All other life is short and vain;

He liveth longest, who can tell

Of living most for heavenly gain.

He liveth long, who liveth well!
All else is being flung away;
He liveth longest, who can tell

Of true things truly done each day.

Waste not thy being; back to Him
Who freely gave it, freely give,
Else is that being but a dream,
'Tis but to be, and not to live.

Be wise and use thy wisdom well,

Who wisdom speaks, must live it too; He is the wisest, who can tell

How first he lived, then spoke, the true.

Be what thou seemest; live thy creed;
Hold up to earth the torch divine;
Be what thou prayest to be made;

Let the great Master's steps be thine.

Fill up each hour with what will last;
Buy up the moments as they go;
The life above, when this is past,
Is the ripe fruit of life below.

Sow truth if thou the true wouldst reap, Who sows the false shall reap the vain; Erect and sound thy conscience keep, From hollow words and deeds refrain.

Sow love and taste its fruitage pure,

Sow peace and reap its harvest bright; Sow sunbeams on the rock and moor, And find a harvest-home of light.

UNITARIANISM.

I.

SPIRITUAL FREEDOM.

And first, I may be asked what I mean by Inward Spiritual Freedom. The common and true answer is, that it is freedom from sin. I apprehend, however, that to many, if not to most, these words are too vague to convey a full and deep sense of the greatness of the blessing. Let me, then, offer a brief explanation; and the most important remark in illustrating this freedom is, that it is not a negative state, not the mere absence of sin; for such a freedom may be ascribed to inferior animals, or to children before becoming moral agents. Spiritual freedom is the attribute of a mind in which reason and conscience have begun to act, and which is free through its own energy, through fidelity to the truth, through resistance of temptation.
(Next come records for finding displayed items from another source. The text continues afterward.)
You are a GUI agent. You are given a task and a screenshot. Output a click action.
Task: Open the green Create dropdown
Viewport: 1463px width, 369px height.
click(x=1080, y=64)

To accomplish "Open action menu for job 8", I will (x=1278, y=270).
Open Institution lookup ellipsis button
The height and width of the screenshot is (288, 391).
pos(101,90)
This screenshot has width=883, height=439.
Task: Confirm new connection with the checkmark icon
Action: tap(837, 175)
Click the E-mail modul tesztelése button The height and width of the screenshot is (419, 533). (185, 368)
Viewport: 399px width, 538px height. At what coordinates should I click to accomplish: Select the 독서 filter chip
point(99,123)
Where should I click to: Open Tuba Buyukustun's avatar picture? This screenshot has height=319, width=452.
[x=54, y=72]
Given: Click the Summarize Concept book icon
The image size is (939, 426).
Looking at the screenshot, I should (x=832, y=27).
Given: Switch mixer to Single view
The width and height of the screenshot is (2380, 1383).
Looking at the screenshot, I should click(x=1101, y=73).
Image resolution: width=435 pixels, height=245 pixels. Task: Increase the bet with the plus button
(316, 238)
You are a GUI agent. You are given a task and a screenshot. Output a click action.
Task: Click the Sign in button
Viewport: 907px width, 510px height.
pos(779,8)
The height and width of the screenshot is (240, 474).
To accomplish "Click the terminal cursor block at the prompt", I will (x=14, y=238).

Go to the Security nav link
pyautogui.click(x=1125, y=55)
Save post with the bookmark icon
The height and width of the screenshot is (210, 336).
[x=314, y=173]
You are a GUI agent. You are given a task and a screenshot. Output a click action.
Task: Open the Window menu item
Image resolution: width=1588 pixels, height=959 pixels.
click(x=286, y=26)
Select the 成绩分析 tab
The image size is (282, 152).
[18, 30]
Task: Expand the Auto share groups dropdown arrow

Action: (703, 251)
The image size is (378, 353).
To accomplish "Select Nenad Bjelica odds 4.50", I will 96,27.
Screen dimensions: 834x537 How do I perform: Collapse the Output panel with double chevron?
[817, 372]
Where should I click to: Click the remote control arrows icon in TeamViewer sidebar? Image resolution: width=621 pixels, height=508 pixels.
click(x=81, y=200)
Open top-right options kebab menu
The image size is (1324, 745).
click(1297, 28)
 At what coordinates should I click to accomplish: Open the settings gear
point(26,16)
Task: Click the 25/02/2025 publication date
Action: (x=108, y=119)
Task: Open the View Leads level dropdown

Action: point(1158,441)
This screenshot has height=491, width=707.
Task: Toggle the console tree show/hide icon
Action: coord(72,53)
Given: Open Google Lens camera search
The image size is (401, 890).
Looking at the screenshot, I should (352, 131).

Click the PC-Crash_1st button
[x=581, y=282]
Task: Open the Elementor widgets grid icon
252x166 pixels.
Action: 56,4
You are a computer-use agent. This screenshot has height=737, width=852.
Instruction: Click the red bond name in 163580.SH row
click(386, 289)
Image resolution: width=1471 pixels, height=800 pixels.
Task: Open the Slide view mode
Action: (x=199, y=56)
I cannot therefore better give my views of spiritual freedom than by saying that it is moral energy or force of holy purpose put forth against the senses, against the passions, against the world, and thus liberating, the intellect, conscience, and will, so that they may act with strength and unfold themselves for ever. The essence of spiritual freedom is power. A man liberated from sensual lusts by a palsy would not therefore be inwardly free. He only is free who, through self-conflict and moral resolution, sustained by trust in God, subdues the passions which have debased him, and, escaping the thraldom of low objects, binds himself to pure and lofty ones. That mind alone is free which, looking to God as the inspirer and rewarder of virtue, adopts His law, written on the heart and in His word, as its supreme rule, and which, in obedience to this, governs itself, reveals itself, exerts faithfully its best powers, and unfolds itself by well-doing in whatever sphere God's providence assigns.